因為對文學創作的用情之深,郭強生在《如果文學很簡單》裡除了分享對創作與閱讀的所見所聞,也提及了他參與文學獎擔任評審的心得。去年他擔任林榮三文學獎短篇小說的決審評審,在過程中表達了對近年鼓吹影視化、IP(Intellectual Property,智慧產權)的擔憂。

當時的他指出入選的作品「很像創投案的本事,或故事大綱,完全沒有血肉,讀起來非常空洞。」也表示,「即使(文學作品)要影視改編,也需要有很強的基礎寫作與閱讀訓練,否則會忽略許多事情,譬如角色背後的心理刻畫、人物的塑造、環境與空間的細節等。」

這次受訪,郭強生進一步表示目前文學創作與影視化、IP相互削減的現況不加以留意,日後的問題可能更為棘手。

郭強生指出,文學作品改編成電影行之有年,本身從來就不是問題。電影導演若有文學素養或是平時養成閱讀的習慣,看到令他感動的作品,當然能夠以影像的形式處理。但他表示,台灣目前發展的方向,好似導演不必在書海中挖到屬於自己的寶,只需文化部提供幾個影視IP就可開拍。

郭強生指出,文學作品改編為影劇作品的過程,是需要經由導演閱讀後發酵醞釀而成。如今若是省去了這個過程,導演直接接受影視平台提供的內容,能否改編與拍攝出好的電影作品,他持保留態度。他指出台灣對影視化、IP參考的參考對象為韓國以及好萊塢的產業模式,但他提醒這樣的做法是否符合台灣的產業結構值得深思,「台灣不能見到其他國家的發展模式就只想著要仿效」。

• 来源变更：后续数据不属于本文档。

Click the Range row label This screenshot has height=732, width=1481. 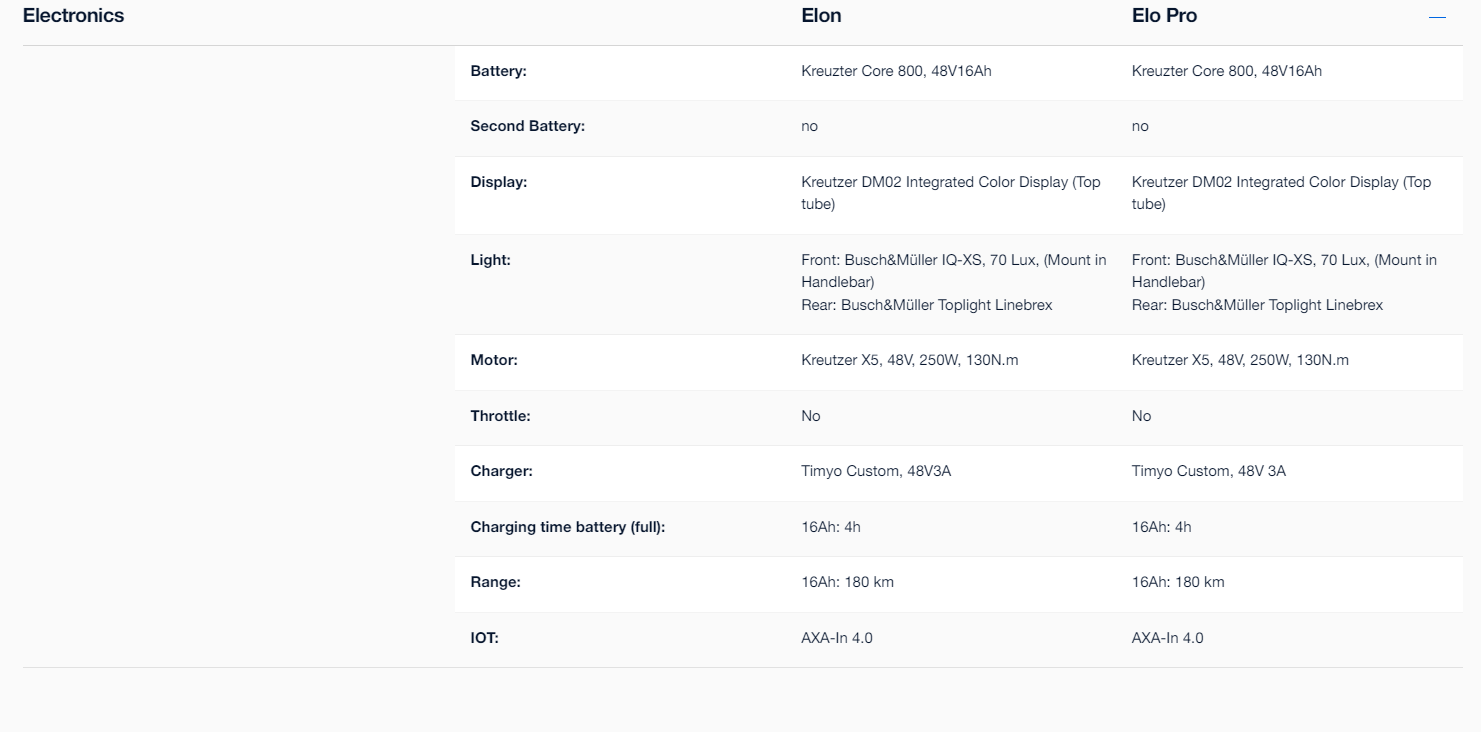(x=496, y=582)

對於韓國影視產業如今在國際舞台大放異彩,郭強生分享當年他在紐約求學時,察覺到戲劇、美術相關科系求學的亞洲學生寥寥可數,但這當中最多的亞洲學生即來自韓國,且遍布電影、戲劇、美術相關科系。當時的郭強生納悶為何有這麼多的亞洲學生來自韓國,後來見到韓國的影視產業開花結果時,使他明白這其中的道理。「這就跟文學創作一樣,都是有基本功和門檻在,需要社會投入相關的人力、資源和時間培養。」